* Dataset records
══════════

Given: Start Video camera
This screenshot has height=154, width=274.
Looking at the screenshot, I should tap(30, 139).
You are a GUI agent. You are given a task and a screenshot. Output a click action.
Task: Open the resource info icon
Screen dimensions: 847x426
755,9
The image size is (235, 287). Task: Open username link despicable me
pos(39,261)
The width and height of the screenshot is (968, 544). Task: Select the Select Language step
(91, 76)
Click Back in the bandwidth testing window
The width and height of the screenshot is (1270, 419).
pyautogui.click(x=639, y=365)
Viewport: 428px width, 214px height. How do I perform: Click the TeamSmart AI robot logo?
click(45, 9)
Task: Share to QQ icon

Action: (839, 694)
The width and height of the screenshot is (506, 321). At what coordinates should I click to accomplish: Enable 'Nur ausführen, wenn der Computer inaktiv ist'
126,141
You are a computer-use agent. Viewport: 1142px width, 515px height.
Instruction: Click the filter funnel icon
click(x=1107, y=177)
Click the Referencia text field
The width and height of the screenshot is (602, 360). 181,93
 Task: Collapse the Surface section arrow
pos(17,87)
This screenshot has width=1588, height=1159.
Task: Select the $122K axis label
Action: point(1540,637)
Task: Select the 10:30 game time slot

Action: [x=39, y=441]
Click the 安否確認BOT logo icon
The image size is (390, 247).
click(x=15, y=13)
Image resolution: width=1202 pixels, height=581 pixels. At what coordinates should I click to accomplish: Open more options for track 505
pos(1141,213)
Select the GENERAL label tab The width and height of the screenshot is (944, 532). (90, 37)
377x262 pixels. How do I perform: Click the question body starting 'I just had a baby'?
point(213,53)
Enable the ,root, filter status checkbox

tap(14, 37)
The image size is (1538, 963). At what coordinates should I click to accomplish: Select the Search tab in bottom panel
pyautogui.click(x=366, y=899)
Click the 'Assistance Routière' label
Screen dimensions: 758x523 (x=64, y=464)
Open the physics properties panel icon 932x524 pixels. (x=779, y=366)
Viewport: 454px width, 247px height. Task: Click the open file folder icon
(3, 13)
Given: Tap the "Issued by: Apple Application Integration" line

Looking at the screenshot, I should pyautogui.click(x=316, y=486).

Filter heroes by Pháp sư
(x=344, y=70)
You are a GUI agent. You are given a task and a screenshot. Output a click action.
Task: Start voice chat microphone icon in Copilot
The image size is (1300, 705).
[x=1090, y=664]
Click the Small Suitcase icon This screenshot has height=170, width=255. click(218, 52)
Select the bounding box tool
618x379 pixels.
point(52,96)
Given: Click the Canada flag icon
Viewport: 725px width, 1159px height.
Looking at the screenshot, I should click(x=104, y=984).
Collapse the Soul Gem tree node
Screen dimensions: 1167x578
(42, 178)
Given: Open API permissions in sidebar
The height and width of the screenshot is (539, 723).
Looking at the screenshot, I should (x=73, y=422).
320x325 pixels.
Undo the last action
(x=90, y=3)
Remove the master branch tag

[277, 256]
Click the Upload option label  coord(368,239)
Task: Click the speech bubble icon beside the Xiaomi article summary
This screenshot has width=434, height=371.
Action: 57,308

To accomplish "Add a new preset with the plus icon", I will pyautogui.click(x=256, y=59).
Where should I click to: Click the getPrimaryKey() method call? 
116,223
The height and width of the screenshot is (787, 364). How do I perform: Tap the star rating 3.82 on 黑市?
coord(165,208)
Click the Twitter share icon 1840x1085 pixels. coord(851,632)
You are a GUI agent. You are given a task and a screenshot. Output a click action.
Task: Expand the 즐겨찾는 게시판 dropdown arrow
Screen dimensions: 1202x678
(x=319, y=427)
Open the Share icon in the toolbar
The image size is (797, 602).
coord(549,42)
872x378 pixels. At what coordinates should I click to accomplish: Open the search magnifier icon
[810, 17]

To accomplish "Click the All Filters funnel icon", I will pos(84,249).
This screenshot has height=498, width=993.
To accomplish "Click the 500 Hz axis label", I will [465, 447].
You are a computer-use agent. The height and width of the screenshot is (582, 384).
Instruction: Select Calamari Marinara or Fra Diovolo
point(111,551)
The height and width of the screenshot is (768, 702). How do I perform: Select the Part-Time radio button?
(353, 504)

══════════

Only the lines from the one containing "You are a computer-use agent. The" through the final line of the records above should be printed, exactly as they stand.

* Task answer
You are a computer-use agent. The height and width of the screenshot is (582, 384).
Instruction: Select Calamari Marinara or Fra Diovolo
point(111,551)
The height and width of the screenshot is (768, 702). How do I perform: Select the Part-Time radio button?
(353, 504)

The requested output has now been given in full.